May 12, 2015
In keeping with the Washington elite’s practice that it is fine to say any nutty thing in the world to push a trade, Nike promised to create 10,000 jobs in the United States if the Trans-Pacific Partnership (TPP) passes. As Post reporter Lydia DePillis notes, this is a dubious promise.
Her piece notes that Nike relies almost exclusively on foreign manufacturers for its products. Furthermore, it continues to go in the direction of more outsourcing as one of its suppliers just announced that it was closing a plant in Maine and replacing it with production in Honduras. Given that new facilities are highly automated, it is unlikely that even if Nike brought some production back to the United States it would result in the creation of 10,000 new jobs.

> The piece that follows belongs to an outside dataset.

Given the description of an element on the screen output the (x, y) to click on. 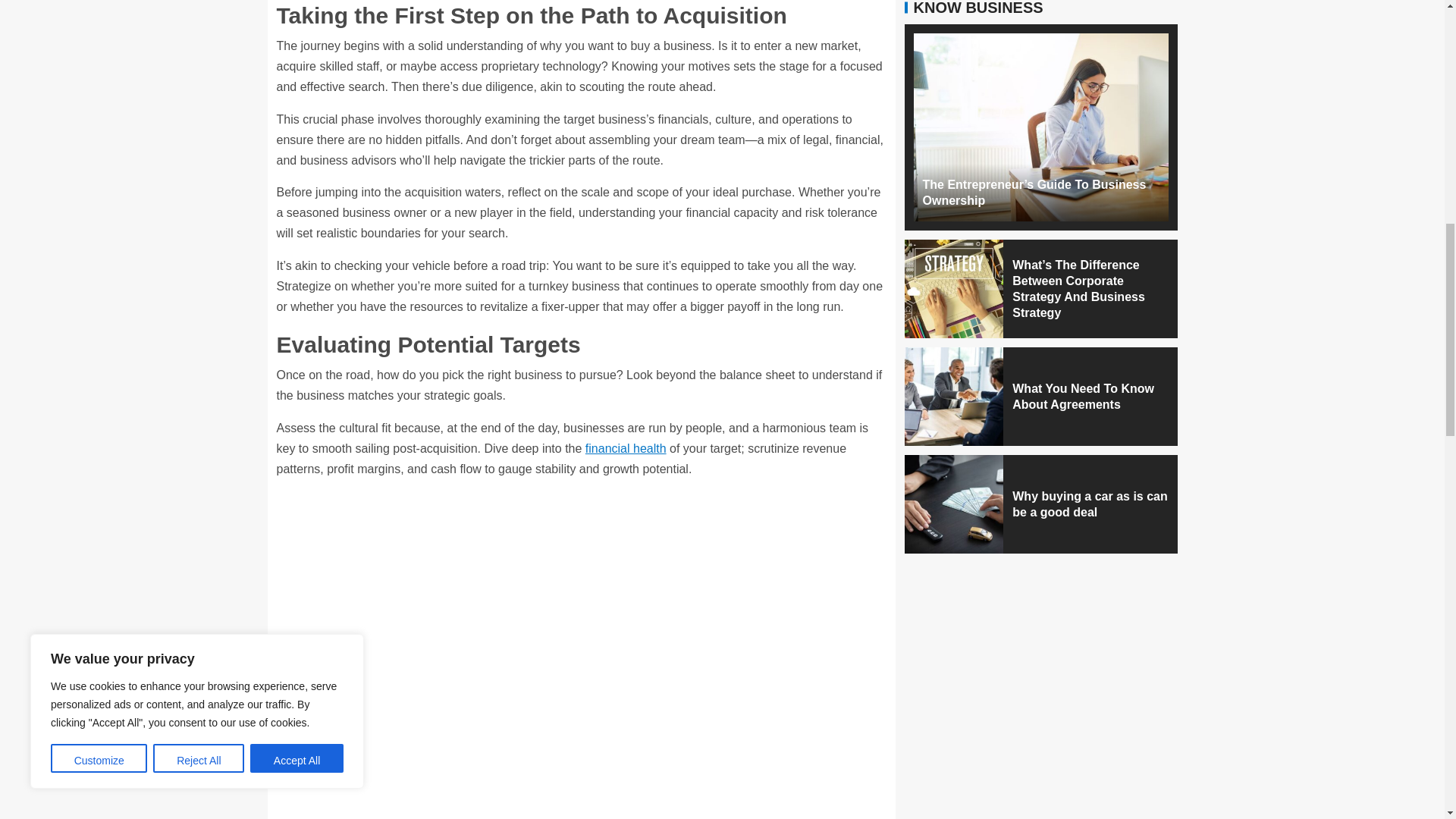
financial health (625, 448)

But the Nike claim largely went unexamined, other than this piece by DePillis. This is part of a pattern in which major media outlets treat any nonsense said in favor of a trade agreement as being true. This is why they don’t challenge people who claim that we get jobs by increasing exports, even if the exports are car parts to an assembly plant in Mexico that replaced a plant located in Ohio. It is also why they repeatedly describe the TPP as “massive” and “huge” based on the size of the economies included in the deal, even though most of the countries in the pact already have trade deals with the United States, meaning that the TPP will have little actual effect on their trade with the U.S. (It may affect domestic regulation in those countries.)